You would use this Data Mapper in every single case. You don’t need to learn different tools for every single standard you come across. After we’ve completed our mapping, we’ve configured a transformation module here to take that XML representation of HL7 and convert it to the actual HL7 delimited file. The next step is to define a Transport.
Defining How the Data is Sent Out – Transport
The job of the Transport, like the Listener, is to determine how data is going to be sent out. You also have a chain of processes available if you need to encrypt, compress or otherwise do some manipulation on that data before it reaches the transport stage. If you can think of a way to send or receive data, there’s a Transport available.
So, our first Target System here is going to be doing an HTTP POST to a particular URL. Whereas our second one is going to be sending an HL7 message over the MLLP (Minimum Lower Level Protocol). The last stage is to define a Target System. Like the Source System, you’ll provide a name and you have the ability again to choose an icon that best represents that system.
Testing Your Interface End-to-End
After you’ve configured your interface, moving left to right following our assembly line approach you’ll test it. To test, you just have to go to route and switch to testing mode. There’s no compilation or deployment, and you can start your test from anywhere within here. What we’ll do in this particular case, is go to our source transform, click start test here, and provide a sample file that represents the data at that point.

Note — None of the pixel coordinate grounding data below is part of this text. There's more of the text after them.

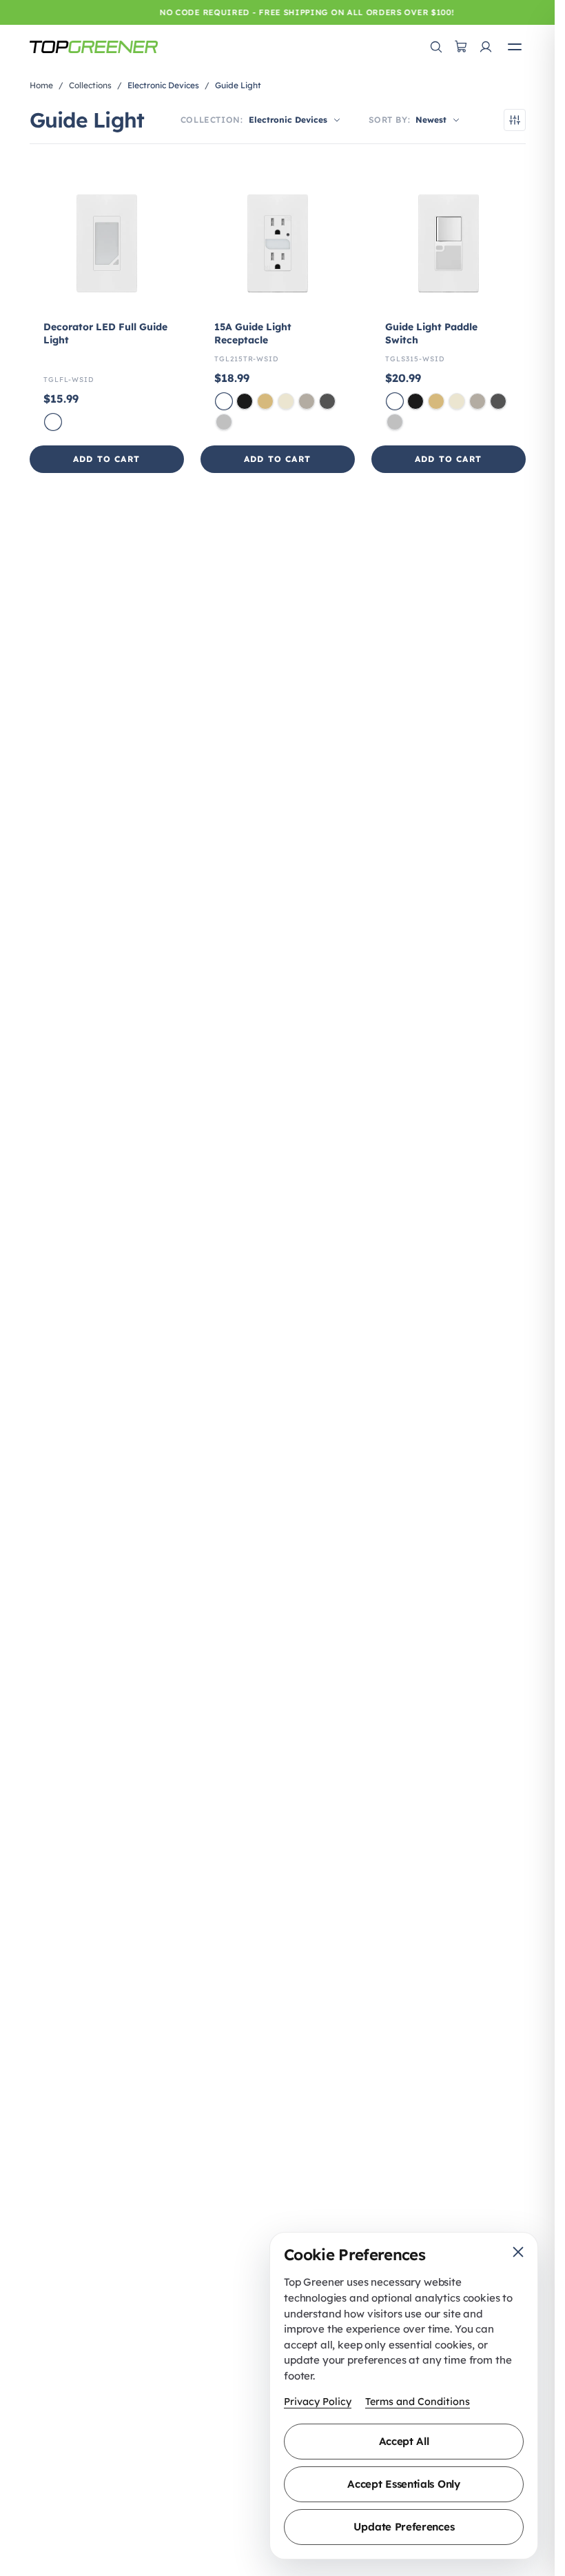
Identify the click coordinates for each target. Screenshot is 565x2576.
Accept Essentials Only (403, 2484)
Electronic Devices (163, 85)
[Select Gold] (265, 401)
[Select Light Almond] (286, 401)
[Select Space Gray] (327, 401)
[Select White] (53, 422)
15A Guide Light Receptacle (252, 333)
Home (41, 85)
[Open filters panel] (515, 120)
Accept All (404, 2441)
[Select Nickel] (306, 401)
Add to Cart (106, 459)
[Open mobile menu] (515, 47)
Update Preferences (404, 2526)
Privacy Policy (317, 2401)
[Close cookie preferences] (518, 2252)
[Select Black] (244, 401)
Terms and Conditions (417, 2401)
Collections (90, 85)
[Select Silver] (224, 422)
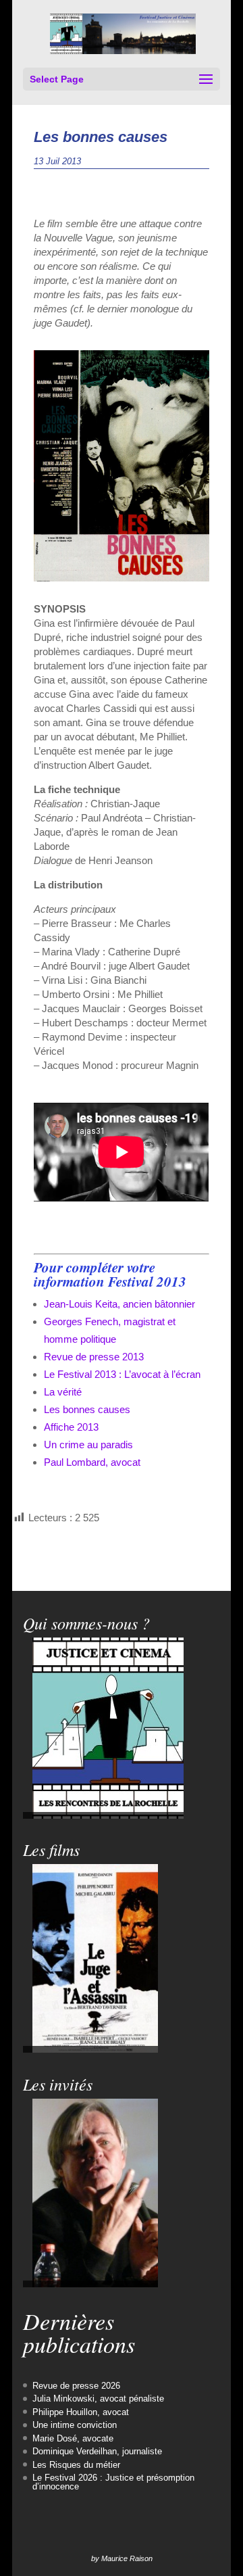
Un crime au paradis (88, 1444)
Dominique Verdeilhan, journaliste (97, 2451)
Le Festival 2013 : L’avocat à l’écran (122, 1374)
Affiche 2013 (71, 1427)
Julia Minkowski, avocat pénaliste (98, 2398)
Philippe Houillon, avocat (80, 2412)
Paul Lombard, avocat (92, 1462)
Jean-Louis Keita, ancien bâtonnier (119, 1304)
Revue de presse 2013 (94, 1356)
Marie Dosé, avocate (72, 2438)
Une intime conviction (74, 2425)
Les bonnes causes (87, 1409)
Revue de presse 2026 (76, 2386)
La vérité (63, 1392)
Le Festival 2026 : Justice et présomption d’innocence (113, 2482)
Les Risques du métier (76, 2465)
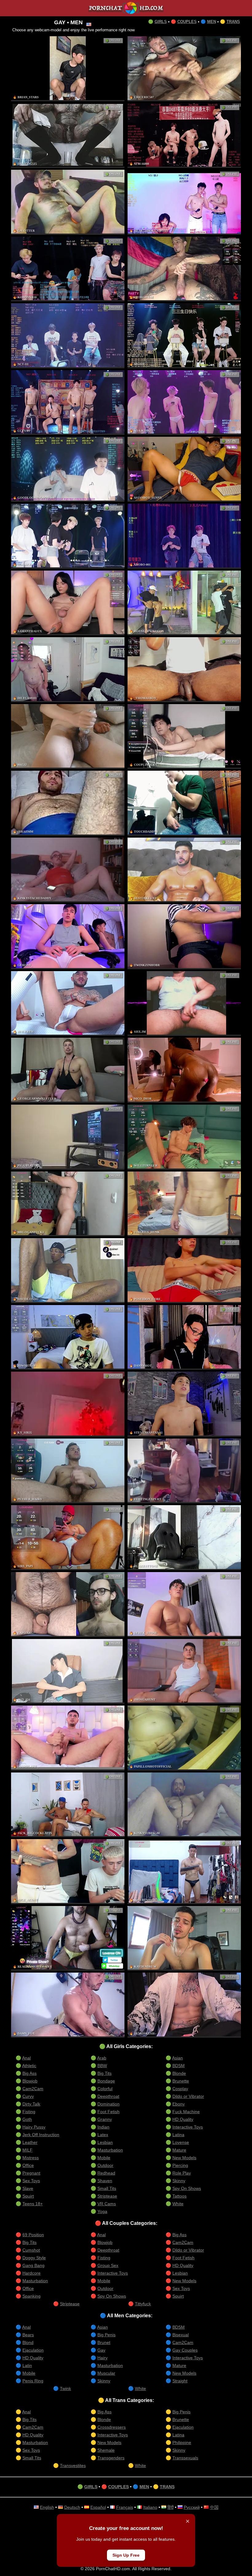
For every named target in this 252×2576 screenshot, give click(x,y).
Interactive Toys (187, 2127)
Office (28, 2165)
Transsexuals (185, 2457)
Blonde (179, 2073)
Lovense (180, 2142)
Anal (26, 2057)
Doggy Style (34, 2257)
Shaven (104, 2180)
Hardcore (31, 2273)
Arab (101, 2057)
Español (98, 2507)
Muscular (106, 2373)
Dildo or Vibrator (188, 2096)
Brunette (180, 2080)
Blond (27, 2342)
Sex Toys (31, 2180)
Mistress (30, 2157)
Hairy (102, 2357)
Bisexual (180, 2334)
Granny (104, 2119)
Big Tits (104, 2073)
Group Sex (107, 2265)
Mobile (103, 2157)
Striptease (107, 2196)
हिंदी (170, 2507)
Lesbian (105, 2142)
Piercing (180, 2165)
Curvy (28, 2096)
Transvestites (73, 2465)
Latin (27, 2365)
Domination (108, 2103)
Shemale (106, 2450)
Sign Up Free (126, 2555)
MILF (27, 2150)
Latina (178, 2134)
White (177, 2203)
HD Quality (182, 2119)
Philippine (181, 2442)
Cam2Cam (32, 2088)
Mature (179, 2150)
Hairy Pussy (33, 2127)
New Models (184, 2157)
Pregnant (31, 2173)
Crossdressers (111, 2427)
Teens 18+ (32, 2203)
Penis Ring (32, 2380)
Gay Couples (185, 2350)
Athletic (29, 2065)
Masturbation (110, 2150)
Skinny (178, 2180)
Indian (103, 2127)
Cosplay (180, 2088)
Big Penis (106, 2334)
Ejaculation (33, 2350)
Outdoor (105, 2165)
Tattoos (179, 2196)
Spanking (31, 2296)
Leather (29, 2142)
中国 (214, 2507)
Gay (101, 2350)
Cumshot (31, 2250)
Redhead (106, 2173)
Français (124, 2507)
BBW (102, 2065)
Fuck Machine (186, 2111)
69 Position (33, 2234)
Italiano (150, 2507)
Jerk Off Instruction (40, 2134)
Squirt (28, 2196)
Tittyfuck (143, 2303)
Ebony (178, 2103)
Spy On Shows (186, 2188)
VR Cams (106, 2203)
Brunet (103, 2342)
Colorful (104, 2088)
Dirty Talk (31, 2103)
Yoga (102, 2211)
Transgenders (110, 2457)
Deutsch (72, 2507)
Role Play (181, 2173)
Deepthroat (108, 2096)
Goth (27, 2119)
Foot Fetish (108, 2111)
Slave (27, 2188)
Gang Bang (33, 2265)
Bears (28, 2334)
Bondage (106, 2080)
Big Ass (29, 2073)
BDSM (178, 2065)
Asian (177, 2057)
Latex (102, 2134)
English (47, 2507)
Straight (179, 2380)
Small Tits (106, 2188)
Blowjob (29, 2080)
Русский (192, 2507)
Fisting (28, 2111)
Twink (65, 2388)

So here we’ll choose that we’re taking our data from the file and we’ll provide this test CSV sample. Then you go up and push execute test.
As each stage completes, you’ll get a green checkmark telling you that the stage has completed, and a red X for any failures. You can then view the transaction and how each stage affects it. So, we can view our original CSV we provided it, this delimiter and fixed with file transformation converts that CSV to an XML representation.
Here we’ve pulled out some basic patient information and a mapping that we defined but didn’t walk through. And then for each of my Target Systems, these are configured to generate that data in a different format. So here the first transform is defining a FHIR transaction.
Our second mapping, the one we walked through, shows us the HL7 2.x, the result of that transform. And then lastly, for any of these Transports that failed, we can open this up and get some more information about why that particular system wasn’t able to be reached. In this case, we have a 404, and we couldn’t reach that particular Target System.
Deploying Your Interface
After you’ve completed your testing, you can return to file management dialog and make a determination as to what you’d like to do at that interface. You can take the directory where it’s stored and check it into a source repository like SVN get or SourceSafe. All of our configurations are stored in plain text XML and folders.
You can connect up to the eiPlatform server, drag & drop and hot deploy it to be running immediately or you can share on our PilotFish Interface Exchange (PIE), a sort of App Store for interfaces. If you are a vendor and you’d like to provide an interface for your clients or users, you can very easily share that on the PilotFish Interface Exchange (PIE) and they can use and download it. After you deployed an interface, you can monitor it using our eiDashboard.
The dashboard provides an operational view of all interfaces running on the eiPlatform and real-time statistics for transaction throughput and health. Administrators can manage and monitor all aspects of the integration platform by the eiDashboard. If you are a solutions provider, you can also return to the file management dialog to duplicate, modify or tweak interfaces or interface templates.